Pregunta un venezolano exiliado a quienes opinan desde su cómoda distancia, no se queden en lo que no se debió hacer, digan como, que se debería hacer para resolver la tragedia que padece un pueblo martirizado, sojuzgado, amordazado.
La respuesta de los que opinan con: Laura Restrepo, Fajardo, Petro, Cepeda, Santos, los chinos, rusos, iraníes y además los amigos del depuesto Maduro; aquellos quienes sostienen que respetar la autonomía, soberanía y legalidad está por encima de la Suprema Razón de Estado, aquella que Ferrari nos resumiera hace muchos años para justificar un mal menor, cuando en ėl se incurre, para superar un mal mayor, así aquello de que nada ni nadie puede atentar contra el soberano, aunque sea un genocida, un tramposo y un violador de lo legal, de lo moralmente aceptable, atropellador de los derechos humanos, ellos, los doctos neutrales, concluyen con lo que la realidad ha demostrado es un imposible, aquello de que deben ser los venezolanos quienes resuelvan su situación y pongan fin a un gobierno dictatorial apoyado por fuerzas mercenarias.
¿Cual la alternativa?: elecciones, se las han robado una y otra vez, salir a la calle lo hicieron una y otra vez solo para presenciar los tanques rusos aplastando estudiantes, defender el petróleo, ya se lo están entregando, sin pedir factura, a los cubanos o cambiado por letras de cambio a los chinos, y que dijeron los demócratas, nada o presentaron una protesta que solo sirvió para que los tiranos en el poder compraran aviones, tanques de guerra, entregaran la soberanía al fiado y siguieran atesorando, protegiendo a los violentos motorizados, y a los soplones de barrio y todo siguiera sin cambios.
Como dices y dicen los de así no, vale la pregunta: entonces como, ¿qué harías? seguir negociando para que te hagan trampa y el pueblo venezolano siga mendigando por las carreteras, o esperando la bolsa de comida que le entregan los negociantes al por mayor del hambre.
Que harías vos, demócrata opinador, para parar treinta años de tiranía, de hambre, para mitigar a los 18.000 torturados, a los 10,000 asesinados a mansalva, a los 38.000 encarcelados sin causa y sin juicio, más de lo mismo: declaraciones inocuas que calman tu conciencia pero no consiguen ni medicinas; ni comida, ni empleo, y por el contrario seguir escuchando al matón Diosdado cada día, fanfarroneando, amenazando, o a los cientos de generales multimillonarios y mercenarios y al genocida y su cohorte.

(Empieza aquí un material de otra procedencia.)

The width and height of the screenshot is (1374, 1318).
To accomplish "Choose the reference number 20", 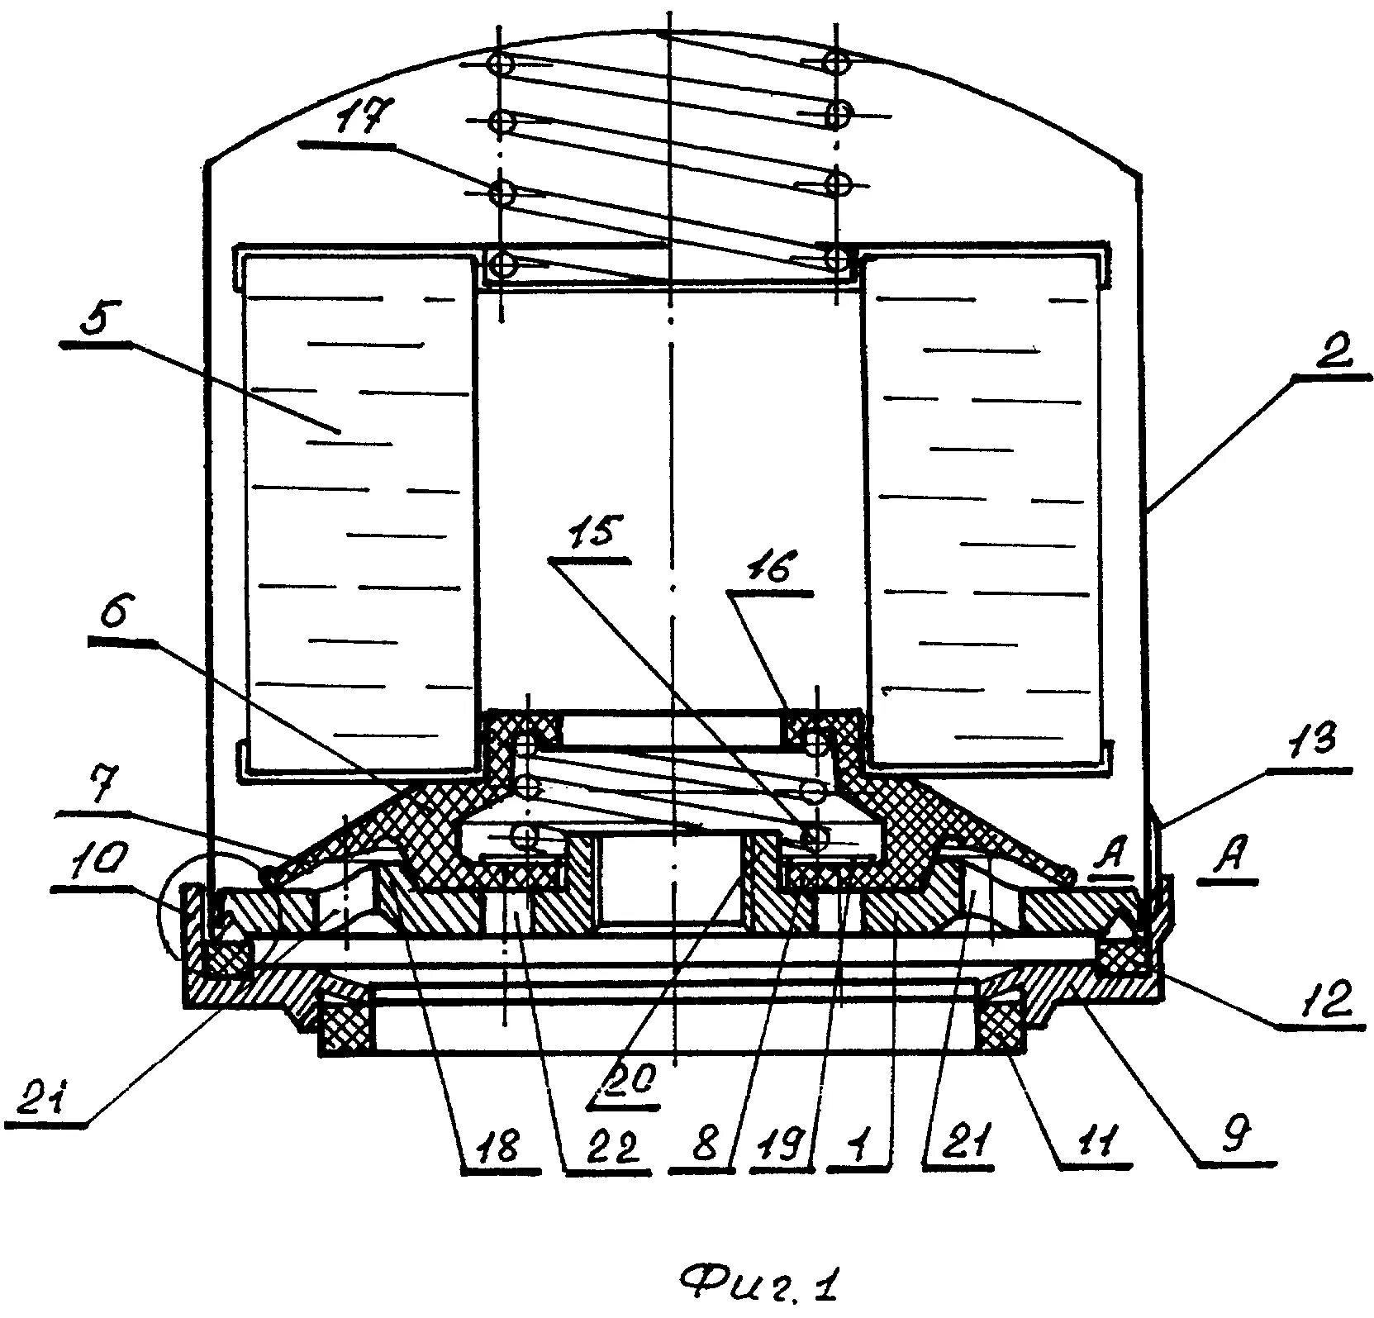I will tap(634, 1073).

Que se van a robar el petróleo, acaso no se lo estan entregando al fiado y a cambio de soldados cubanos y a los chinos ya dueños de los Llanos y tierras o a los iraníes a cambio de armas y de los terroristas internacionales y de paso comprar guerras milenarias y ajenas.
Que harán entonces los opinadores del asi no; el pueblo que sufre terminará como los cubanos o coreanos del norte, sin conocer alternativa a vivir de lo que cae de la mesa del rico Epulón, sin tener que ver, como lo hacen los desposeídos, desde las vitrinas, como viven los ilustrados y neutrales enemigos de los poderosos y silentes ante los otros poderosos imperialistas disfrazados de solidarios y voraces como los del otro bando.
Que hacer por encima del no hacer, actuar por fuera de lo reglamentado, lo cual está mal, pero defender al tirano tampoco está bien dado que es el mal mayor, así las cosas ésta es la visión de los venezolanos víctimas, pero el verdadero trasfondo del asunto va más allá del petróleo, es el coltán, el aluminio, el territorio que el régimen venezolano hipotecó para atender las necesidades que adquirió al fiado, al destruir su aparato productivo, entonces el pueblo venezolano, el que vió luz al final del túnel, terminará pagando lo que otros ya feriaron.